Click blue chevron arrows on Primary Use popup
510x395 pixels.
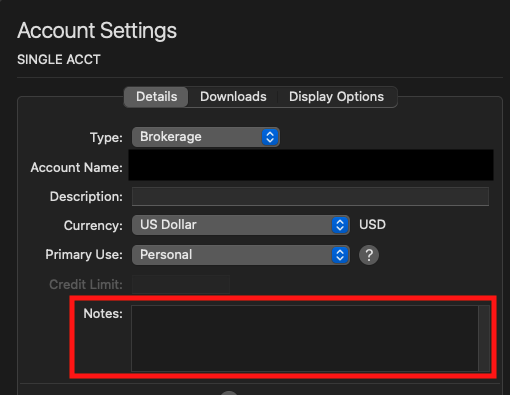click(340, 255)
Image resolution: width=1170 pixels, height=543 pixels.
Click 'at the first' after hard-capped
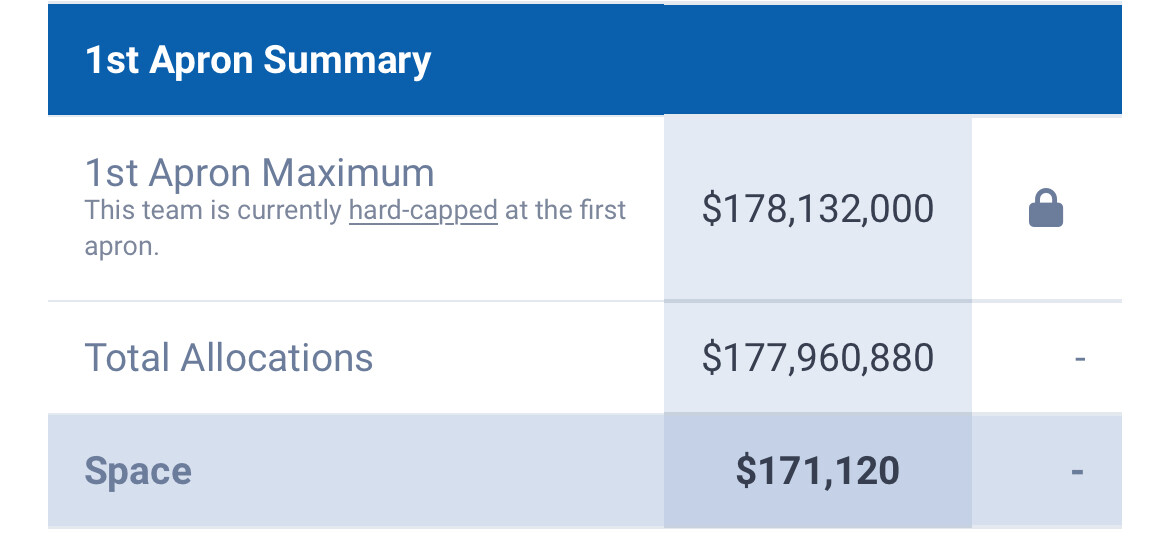(565, 210)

++++++++++++++++++++

Task statement:
Exclude the pictures. Write out the remaining data exactly.

Task answer:
Click blue chevron arrows on Primary Use popup
510x395 pixels.
click(340, 255)
Image resolution: width=1170 pixels, height=543 pixels.
Click 'at the first' after hard-capped
(565, 210)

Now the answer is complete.